» **TO DO**
Below is a listing; retype exactly the line with "You are a computer-use agent." and every line after it through the end, and only those, leaving out the pictures.
PROVIDED MATERIAL Block Start
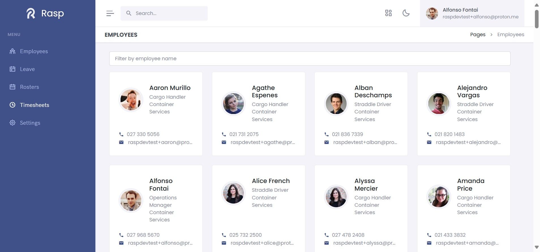Toggle dark mode moon icon
The image size is (540, 252).
tap(406, 13)
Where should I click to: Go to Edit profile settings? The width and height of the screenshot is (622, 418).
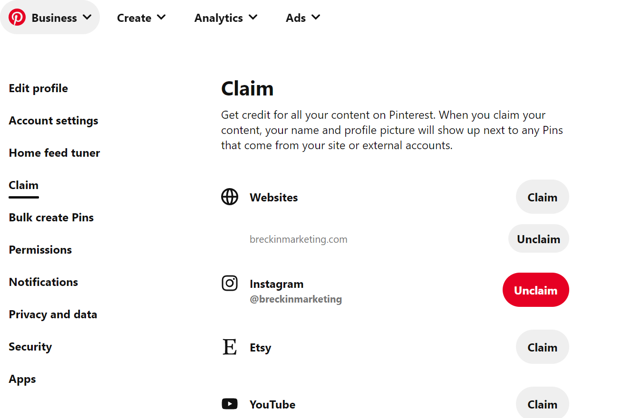(39, 88)
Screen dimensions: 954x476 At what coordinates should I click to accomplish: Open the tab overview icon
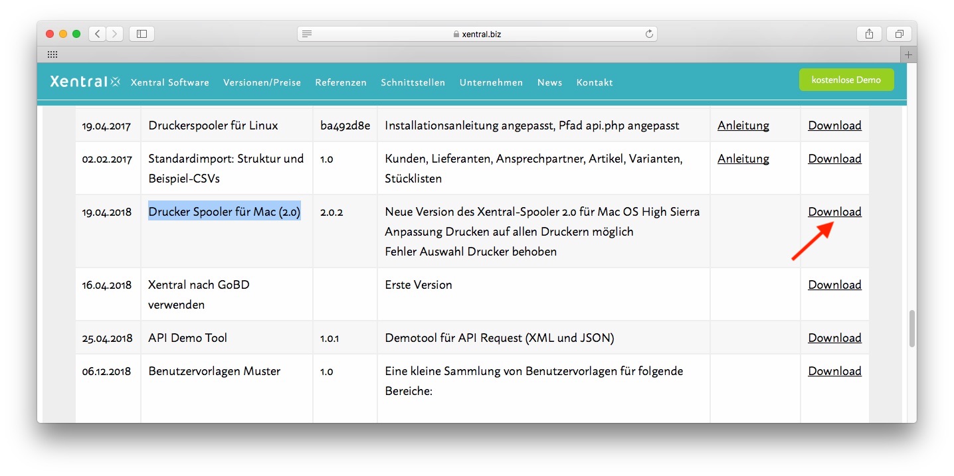[x=899, y=34]

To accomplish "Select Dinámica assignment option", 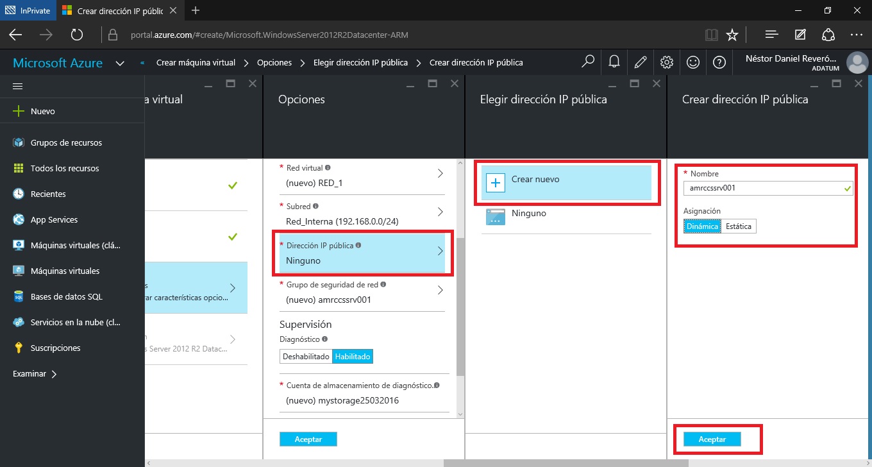I will click(702, 226).
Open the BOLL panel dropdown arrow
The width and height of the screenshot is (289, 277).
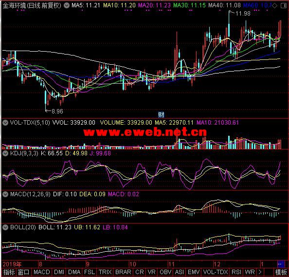point(5,227)
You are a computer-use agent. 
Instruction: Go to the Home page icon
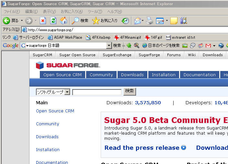63,21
PROVIDED MATERIAL Block End
» **ANSWER AREA**
You are a computer-use agent. 
Instruction: Go to the Home page icon
63,21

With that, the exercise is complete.